Give the lines from the start through the line containing "at that location." as a two-column CSV with the headers input and output. Make one row per request, put its text and its answer each in a single quoted field with line breaks replaced by spaces, and leave out the pictures.

::::::::

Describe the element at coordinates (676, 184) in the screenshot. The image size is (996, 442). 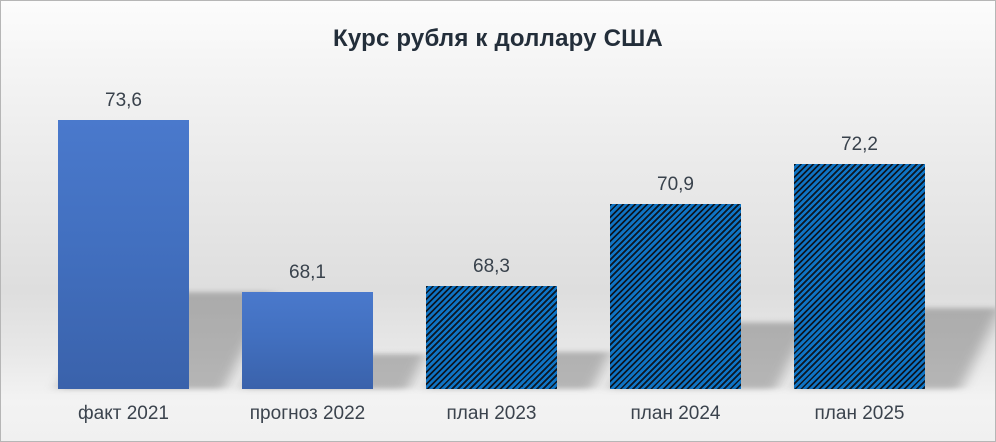
I see `bar-value-label: 70,9` at that location.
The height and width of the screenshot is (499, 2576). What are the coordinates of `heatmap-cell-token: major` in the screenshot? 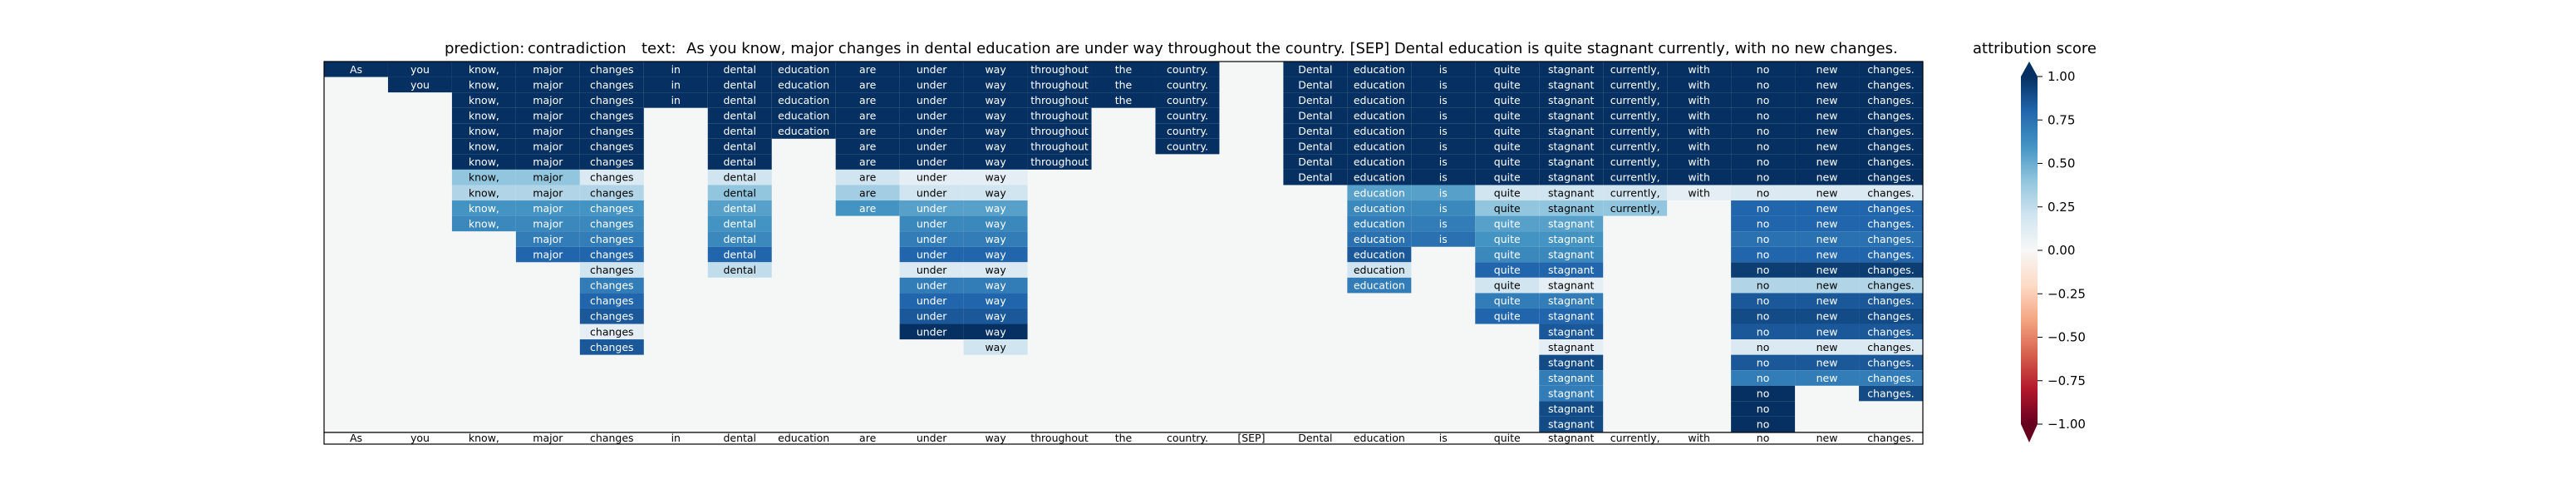 It's located at (548, 115).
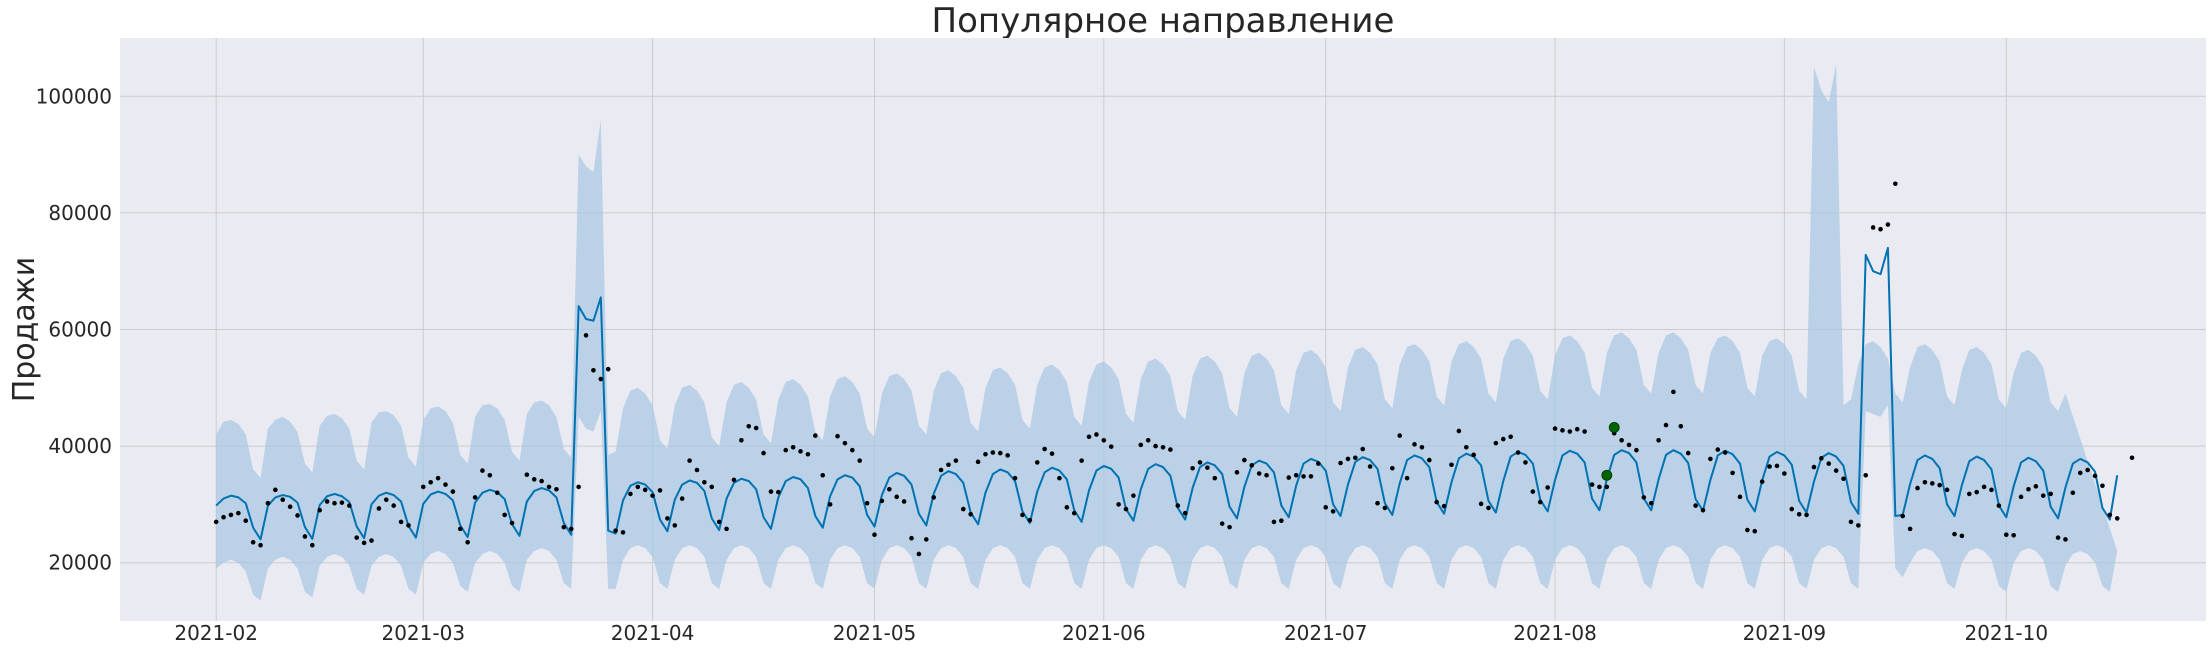  What do you see at coordinates (1607, 475) in the screenshot?
I see `highlighted-point` at bounding box center [1607, 475].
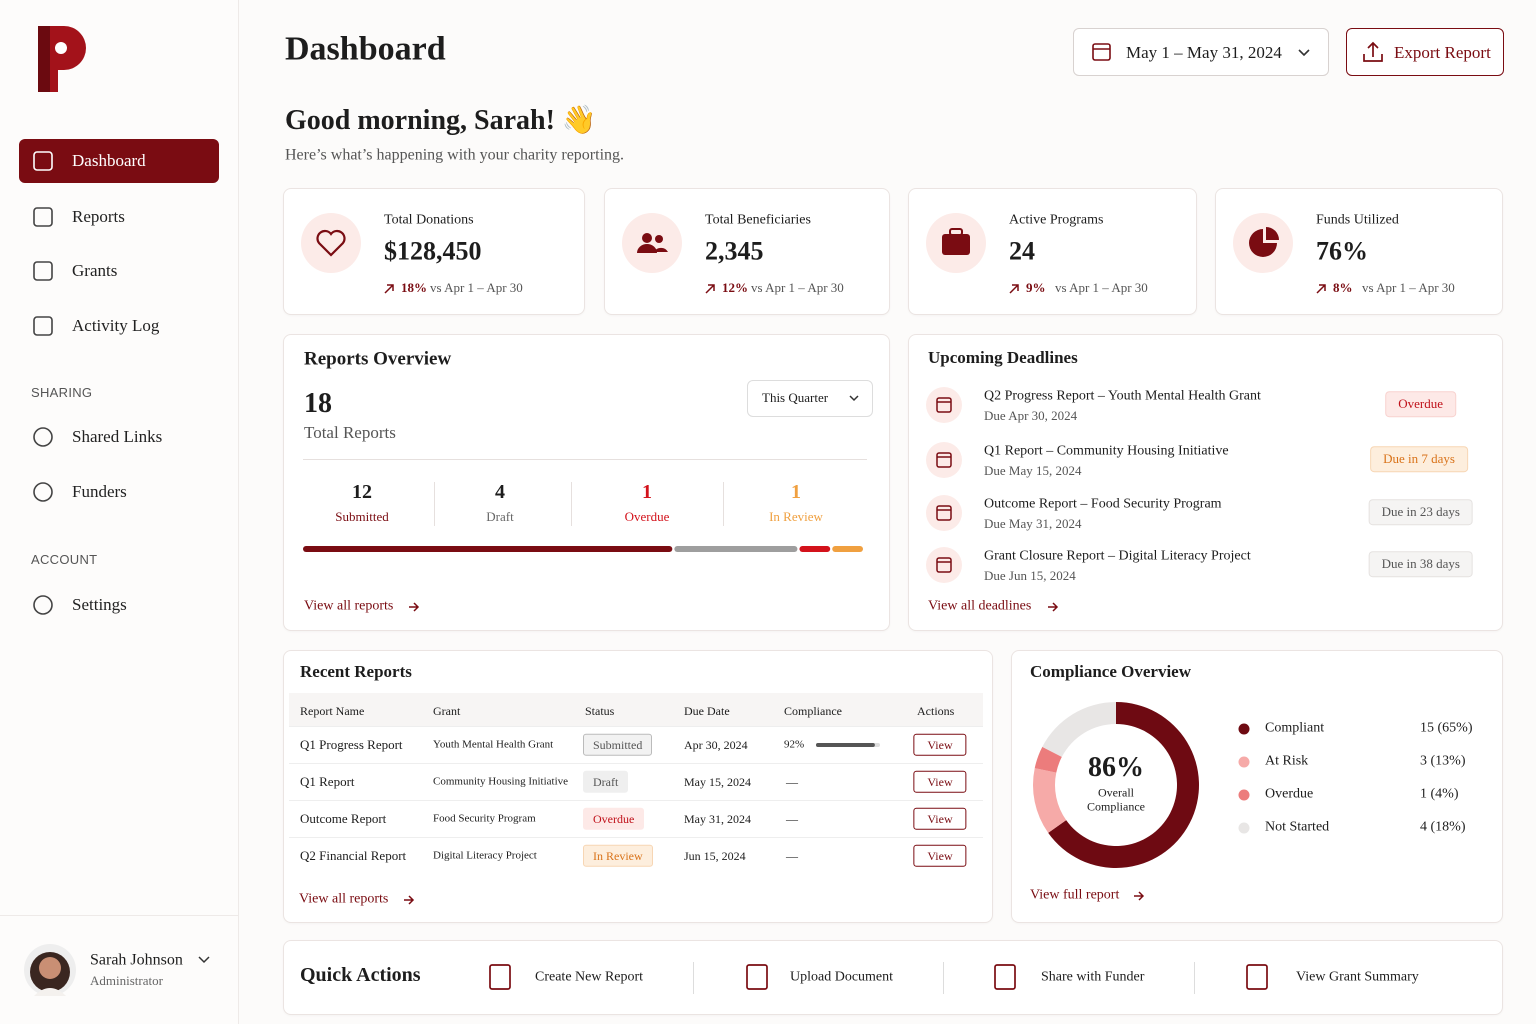 The width and height of the screenshot is (1536, 1024). What do you see at coordinates (344, 819) in the screenshot?
I see `report-name: Outcome Report` at bounding box center [344, 819].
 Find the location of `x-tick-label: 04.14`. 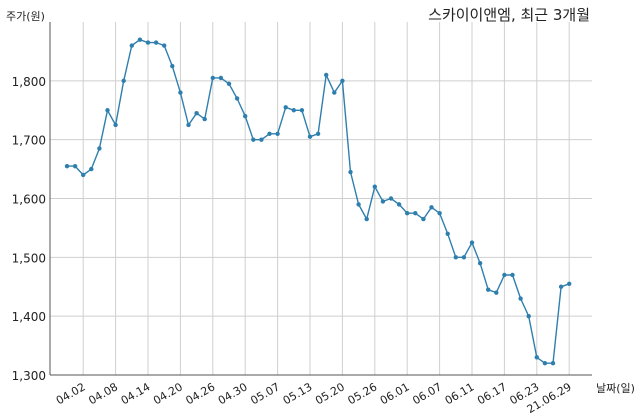

x-tick-label: 04.14 is located at coordinates (136, 394).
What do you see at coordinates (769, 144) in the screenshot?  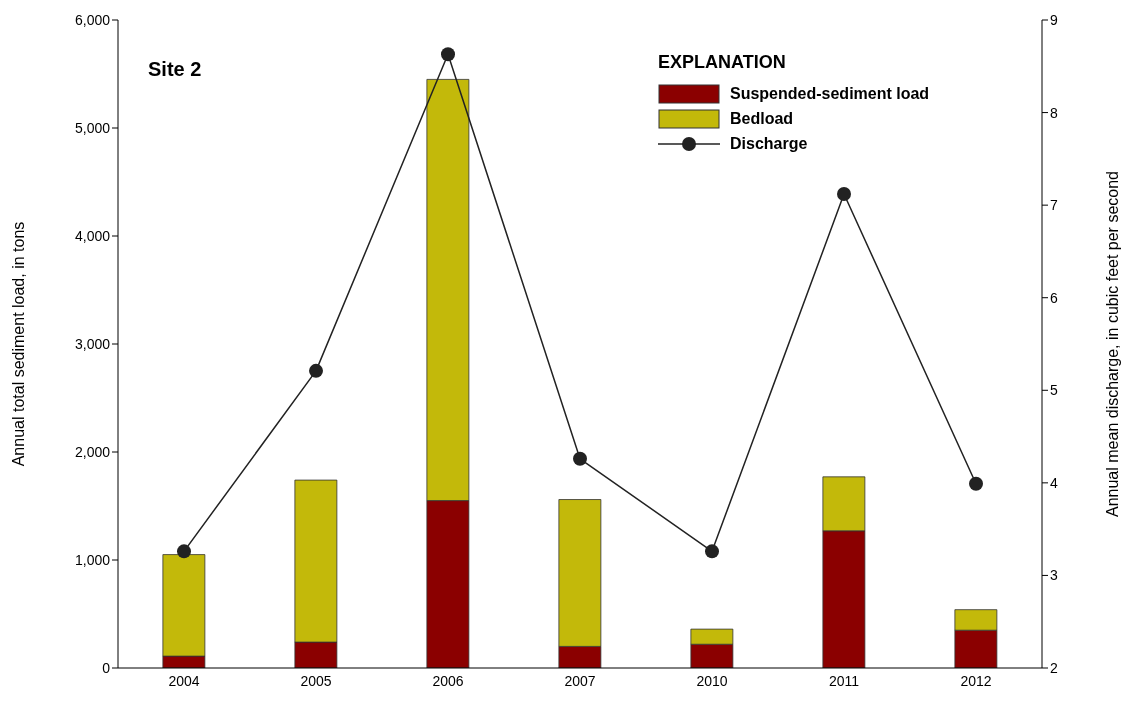 I see `legend-label: Discharge` at bounding box center [769, 144].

::::::::

> **RESPONSE BELOW**
input,output
"Describe the element at coordinates (676, 184) in the screenshot. The image size is (996, 442).","I see `bar-value-label: 70,9` at that location."